Standard Life Investments's (SLI) global head of equities, David Cumming, told the BBC such a move would be an "unnecessary distraction".
Edinburgh-based SLI is one of the biggest institutional investors in RBS.
A UK government-commissioned report on the issue is imminent and may emerge with RBS's quarterly results on Friday.
RBS, which was bailed out for £45bn in 2008 at the height of the financial crisis, is 81% taxpayer-owned.
Investment bank Rothschild has been tasked with setting out the pros and cons of the separation of RBS's non-core division into a new "bad bank".
But Mr Cumming said: "I think the creation or a separate, nationalised, bad bank, is extremely unlikely.
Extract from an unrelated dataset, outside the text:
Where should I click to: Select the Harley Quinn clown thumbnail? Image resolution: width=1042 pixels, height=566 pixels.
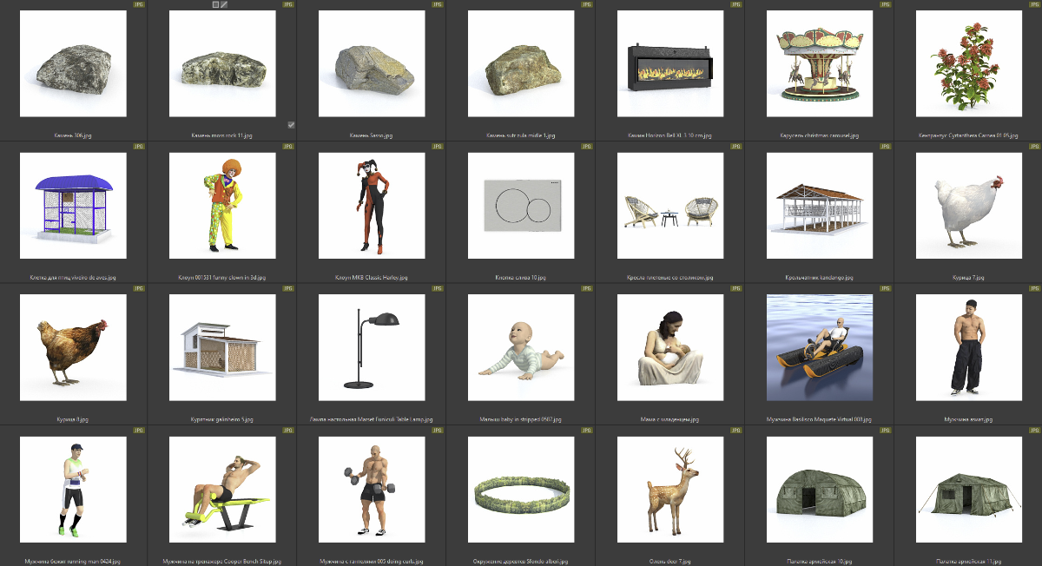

"I think RBS has been running down their non-core assets, ie the bad bank, pretty efficiently over the past few years, and I don't think a breakup would improve the process."
He said he believed this was a view that Chancellor George Osborne and the Rothschilds were coming to now.
Mr Cumming added: "I think, however, to appease the politicians, they will do something, so I think you will get a more formalised process of a creation of a bad bank within RBS.
"And maybe they will state that they are going to run the non-core assets, or bad bank, down more quickly, and I think that will probably be a more acceptable outcome."
Supporters of a break-up of RBS include former Bank of England governor Sir Mervyn King and ex-UK Chancellor Nigel Lawson.